Saquei que ele não estava sozinho na penumbra. E havia um outro cheiro no ar, algo diferente... Aproximei-me um tanto para ver quem era e dei um pulo para trás.
─ Calma, xará! É só o Zulmar. Nosso amigo...
─ Sei lá, o cara é abstêmio. Vai que tá com os outros?
─ Fica frio, parceiro ─ Z boy deu um passo à frente e me mostrou uma latinha ─ Verdade que não bebo, mas em vista dos acontecimentos recentes e de minha notória e antiga rebeldia, decidi ir contra o sistema, mais uma vez!
─ Pô, cara, mas cheirar cola?
─ Era o que tinha à mão, quando eles chegaram para me pegar.
Jarbas retornou, prático como sempre:
─ Temos que dar um jeito de sair daqui, avisar o mundo o que anda acontecendo ou tudo acabará em um mundo de sóbrios.

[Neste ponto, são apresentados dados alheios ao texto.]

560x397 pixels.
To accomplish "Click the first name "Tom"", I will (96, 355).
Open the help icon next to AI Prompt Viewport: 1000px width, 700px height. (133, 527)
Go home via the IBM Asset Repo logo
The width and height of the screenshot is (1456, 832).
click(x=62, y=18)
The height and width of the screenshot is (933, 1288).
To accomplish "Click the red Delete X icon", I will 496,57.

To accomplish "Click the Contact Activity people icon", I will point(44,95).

Para dar uma arrejada nas ideias, saquei a garrafinha de novo.
─ Maravilha! Você ainda tem um pouco de álcool. Podemos usá-lo para sair daqui!
─ Mas como?
─ Abra a garrafa e jogue-a no outro lado do salão. Enquanto eles estiverem distraídos destruindo-a, nós escapamos.

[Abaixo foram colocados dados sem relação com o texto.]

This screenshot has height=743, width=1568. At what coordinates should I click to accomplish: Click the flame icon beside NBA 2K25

─ Cara, não sei não, essa é minha garrafinha da sorte...
─ Então, a melhor forma de usá-la é para salvar nossa pele.
Meio a contra gosto aceitei, afinal, isso era o certo a se fazer. Não o melhor... Preparei meu melhor lançamento e vaticinei:
─ “Se for vencedor, terei muitas, se for vencido, não precisarei dela”
─ Cara, que legal essa frase ─ a cola fazia um efeito legal no Zulmarmen.
─ Poisé, copiei de Spartacus.
─ Ande logo com isso, jogue a garrafa!
Dei um olhar de despedida para minha companheira de tantos porres  e atirei-a com toda a força: o baque do choque na parede oposta, juntamente com o odor de Jack Daniel´s que tomou conta do recinto fez com que todos os cooptados fosse para aquele lado. Aproveitando a deixa eu e meus companheiros logo corremos para a saída. Aproveitei para saber se sabiam o que realmente havia acontecido.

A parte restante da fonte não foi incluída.